» **TASK TO CARRY OUT**
Edit the stretch from the line containing "Given: Click the Working Hrs column header" through the line containing "pos(933,133)" by swapping "invoice" for "receipt", keeping everything else unchanged. Leave the pictures out of your answer.

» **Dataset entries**
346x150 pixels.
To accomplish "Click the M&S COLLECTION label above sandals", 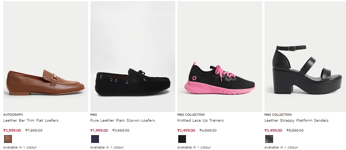I will coord(278,115).
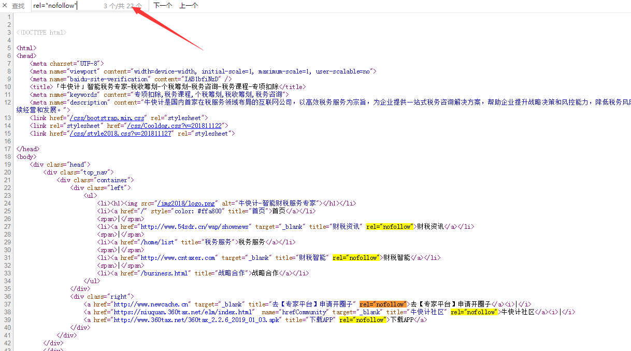Open the /business.html href link
The height and width of the screenshot is (351, 631).
point(165,273)
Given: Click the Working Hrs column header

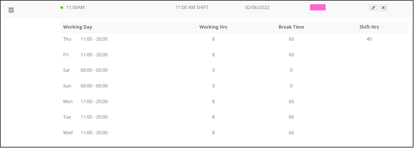Looking at the screenshot, I should pos(213,27).
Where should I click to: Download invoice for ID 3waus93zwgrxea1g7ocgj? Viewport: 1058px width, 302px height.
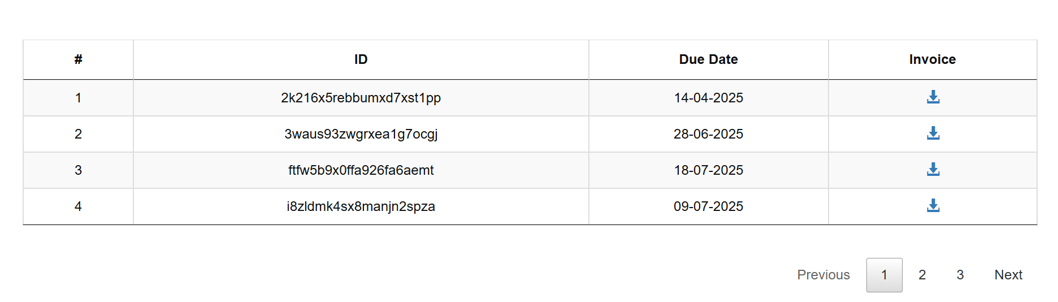pos(933,133)
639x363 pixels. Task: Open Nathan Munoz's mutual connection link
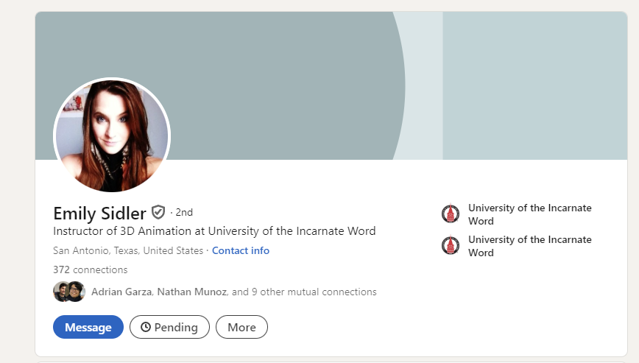click(x=192, y=292)
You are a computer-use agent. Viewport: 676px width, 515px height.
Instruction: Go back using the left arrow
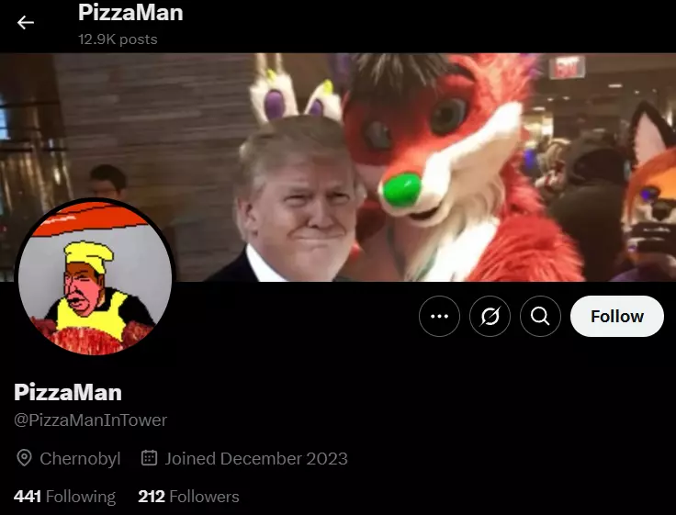coord(25,22)
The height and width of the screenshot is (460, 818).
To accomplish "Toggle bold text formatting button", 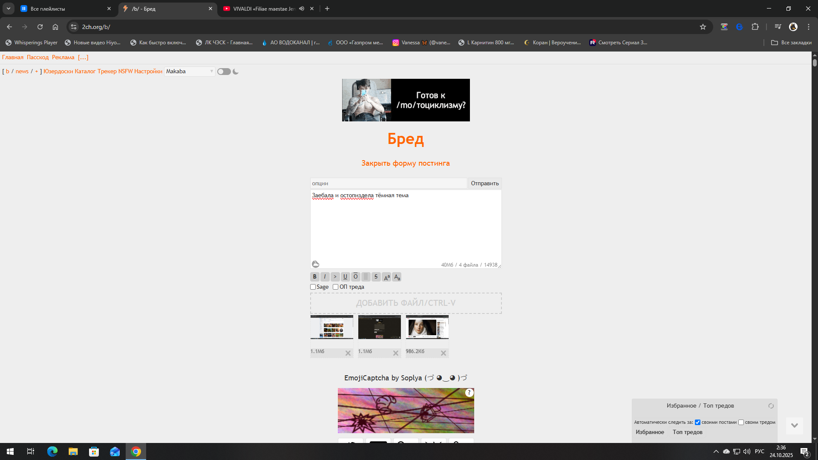I will click(x=314, y=277).
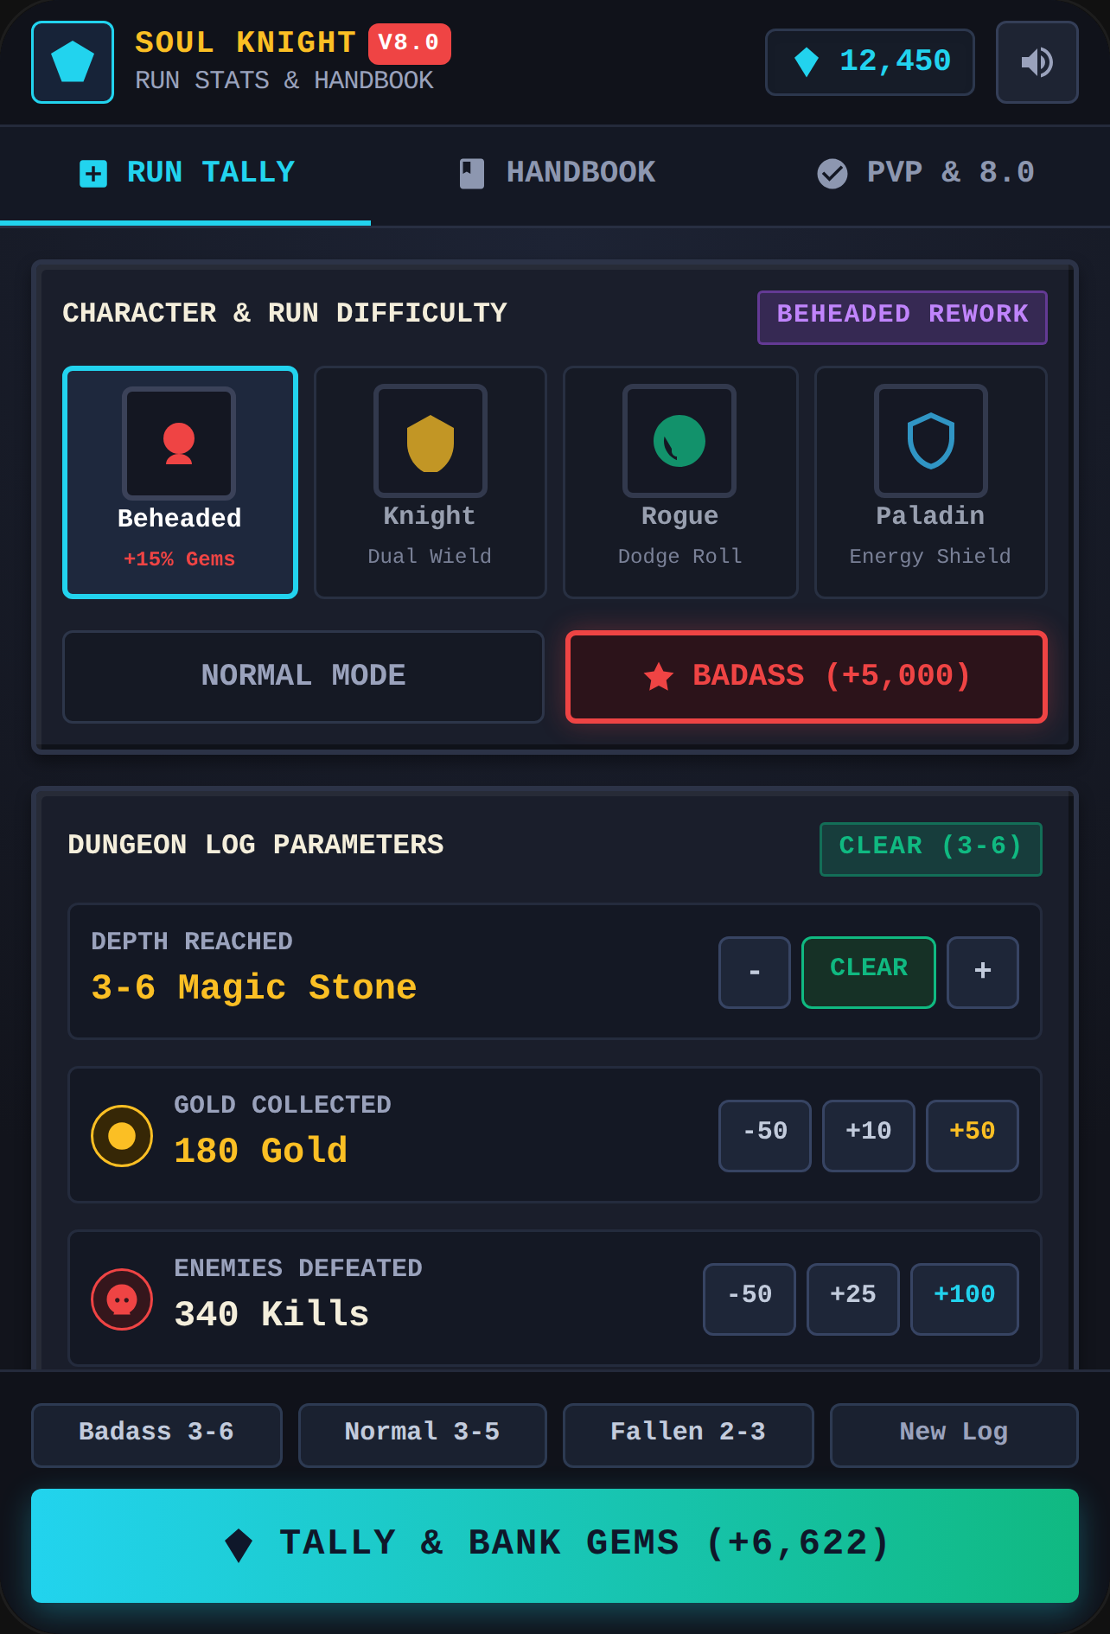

» **SOLUTION TO THIS EXERCISE**
Given: Click the Working Hrs column header

Looking at the screenshot, I should pos(213,27).
Where should I click to: Download receipt for ID 3waus93zwgrxea1g7ocgj? Viewport: 1058px width, 302px height.
pos(933,133)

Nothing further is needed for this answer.